There are different prices for board and batten siding depending on the size of your house. Vinyl costs between $2 and $7 per square foot, depending on whether it’s insulated or not.
A price range is calculated depending on the needs of each customer. Board and batten is a type of siding where boards are nailed at the top and bottom with a vertical board in-between.
The siding is generally 5/8″ thick, with either a 1-5/8″ or 2″ gap between boards. This style is usually more expensive than vinyl siding because it requires more work to install and maintain.
Some considerations for this type of siding include:
Board and batten siding requires a 4×12 or 5×12 common board to be nailed on the top and bottom of the siding.
At least two types of nails are required, one for the boards themselves and another for attaching them to the house.
Staining is sometimes recommended between each coat of paint to help keep the vibrancy in color.
This type of siding is different than vinyl in the following ways:
Vinyl siding is more difficult to cut and shape. It can sometimes be installed with a power saw, but it will likely need to be cut by hand for best results.
Vinyl does not require a finishing step after installation, although painting or staining is an option if desired.
Board and batten siding is cheaper than other types of siding, such as synthetic stucco. It’s also easier to install than some forms of wood siding. On the downside, it requires more maintenance than vinyl and takes more time to install.
This type of siding is less expensive than aluminum or fiber cement for the same reasons that it’s less expensive than vinyl. It also requires maintenance, unlike aluminum or fiber cement siding, which can cut costs over time.
Board and batten siding is typically only used on the front of homes. It’s not offered as often as other types of siding for the sides or back of houses.
The manufacturers are different for vinyl and board and batten siding.

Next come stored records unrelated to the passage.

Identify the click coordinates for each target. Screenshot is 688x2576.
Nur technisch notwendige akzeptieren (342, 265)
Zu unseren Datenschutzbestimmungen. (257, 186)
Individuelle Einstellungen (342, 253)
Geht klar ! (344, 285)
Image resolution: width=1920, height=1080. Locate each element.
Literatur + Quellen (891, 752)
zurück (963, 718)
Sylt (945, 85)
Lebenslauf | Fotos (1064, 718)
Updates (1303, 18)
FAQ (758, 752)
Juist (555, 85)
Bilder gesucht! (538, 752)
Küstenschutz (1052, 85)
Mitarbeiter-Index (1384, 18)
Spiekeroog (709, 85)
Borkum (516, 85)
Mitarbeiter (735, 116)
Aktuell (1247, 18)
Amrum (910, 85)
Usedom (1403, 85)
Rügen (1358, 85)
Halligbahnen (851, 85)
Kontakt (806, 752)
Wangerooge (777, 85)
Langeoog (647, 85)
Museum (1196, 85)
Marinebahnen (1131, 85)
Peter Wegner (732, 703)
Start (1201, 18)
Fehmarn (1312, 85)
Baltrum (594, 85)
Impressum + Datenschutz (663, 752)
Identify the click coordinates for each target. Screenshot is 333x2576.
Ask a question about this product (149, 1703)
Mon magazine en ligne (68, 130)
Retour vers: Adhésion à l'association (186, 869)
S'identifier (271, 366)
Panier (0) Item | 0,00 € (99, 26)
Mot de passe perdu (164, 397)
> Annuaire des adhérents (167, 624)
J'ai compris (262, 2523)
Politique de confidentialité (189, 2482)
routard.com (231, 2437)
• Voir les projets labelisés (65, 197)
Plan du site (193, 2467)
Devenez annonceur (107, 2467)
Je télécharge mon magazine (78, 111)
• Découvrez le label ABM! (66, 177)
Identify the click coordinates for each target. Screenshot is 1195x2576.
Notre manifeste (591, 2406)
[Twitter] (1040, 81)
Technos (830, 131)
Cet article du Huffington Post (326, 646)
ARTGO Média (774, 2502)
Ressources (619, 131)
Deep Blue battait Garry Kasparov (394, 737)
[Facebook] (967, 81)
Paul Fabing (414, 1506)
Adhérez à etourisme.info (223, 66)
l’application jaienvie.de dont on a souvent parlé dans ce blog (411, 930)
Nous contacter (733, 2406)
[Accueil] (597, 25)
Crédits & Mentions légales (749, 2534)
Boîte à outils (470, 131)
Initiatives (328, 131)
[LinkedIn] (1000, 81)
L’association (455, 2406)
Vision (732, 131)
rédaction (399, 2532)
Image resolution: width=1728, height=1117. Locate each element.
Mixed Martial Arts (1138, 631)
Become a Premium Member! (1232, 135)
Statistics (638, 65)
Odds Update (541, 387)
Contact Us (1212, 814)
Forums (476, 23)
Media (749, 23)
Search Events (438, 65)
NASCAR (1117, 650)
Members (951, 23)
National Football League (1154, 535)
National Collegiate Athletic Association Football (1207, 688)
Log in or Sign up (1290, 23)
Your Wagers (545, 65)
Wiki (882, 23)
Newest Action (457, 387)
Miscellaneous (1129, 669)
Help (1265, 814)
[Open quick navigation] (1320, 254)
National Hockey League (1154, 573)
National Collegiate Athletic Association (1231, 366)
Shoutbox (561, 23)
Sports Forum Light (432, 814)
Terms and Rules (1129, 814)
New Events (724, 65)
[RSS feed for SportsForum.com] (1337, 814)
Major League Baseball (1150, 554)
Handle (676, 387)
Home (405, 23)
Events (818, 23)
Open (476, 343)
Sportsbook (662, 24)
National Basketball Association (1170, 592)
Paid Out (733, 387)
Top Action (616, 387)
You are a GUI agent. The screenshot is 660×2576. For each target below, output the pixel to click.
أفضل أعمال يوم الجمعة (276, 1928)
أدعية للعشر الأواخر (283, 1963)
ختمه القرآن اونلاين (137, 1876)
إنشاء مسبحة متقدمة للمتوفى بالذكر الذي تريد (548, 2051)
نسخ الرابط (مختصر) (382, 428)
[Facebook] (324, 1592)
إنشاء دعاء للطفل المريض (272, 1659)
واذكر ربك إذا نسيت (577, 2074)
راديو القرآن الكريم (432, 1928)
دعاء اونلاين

Factors that Decrease Cost for Board and Batten Siding
These factors can increase or decrease the cost of board and batten siding:
- The dimensions that need to be covered. The length and width of the boards will affect the price, as well as how many pieces are needed to cover a house.
- When looking at the height (thickness) of the boards and battens, 1-5/8″ boards are thinner than 2″, which also affects the price.
- The number of gables and dormers on a house can affect how much board and batten siding is needed and, therefore, how much it costs to install.
When looking at this type of siding in comparison to other products, such as vinyl or aluminum, there are less details to take into account when determining cost.
The number of sides on the house. A house with four sides will obviously require more siding than a house with two sides.
On average, board and batten siding costs between $2-$7 per square foot. It requires more labor than vinyl or metal siding, but it’s less expensive to install than other types of wood siding.
In general, board and batten siding costs more per square foot than vinyl or metal.
It also requires a lot of work to install because the boards must be nailed every 4-6 inches. Board and batten is not offered in as many styles and colors as these other types.
More Information on Board and Batten Siding
Board and batten siding is a type of wood siding that’s nailed to the house with boards that overlap vertically.
The gaps between the boards are often filled in with white paint, but sometimes they’re left uncovered for a more rustic look. This type of siding is usually 5/8″ thick and either 1-5/8″ or 2″ in width.
Board and batten siding has been used since the 19th century, when it was very common due to its affordability and ease of installation.
It’s often installed on homes with gables or dormers because there are more nailing points for the boards to adhere to.
In some cases board and batten siding is used on the front of a home, typically where it can be seen from the street. In other places, such as in backyards or areas that aren’t visible to passersby, vinyl siding may be more appropriate.
By now, we hope you understand more about board and batten siding and what its benefits and problems are.
If this type of exterior cladding seems like a good fit for your place, give us a call to discuss how we can help with installation! We’ll be happy to help you with any questions or concerns you have.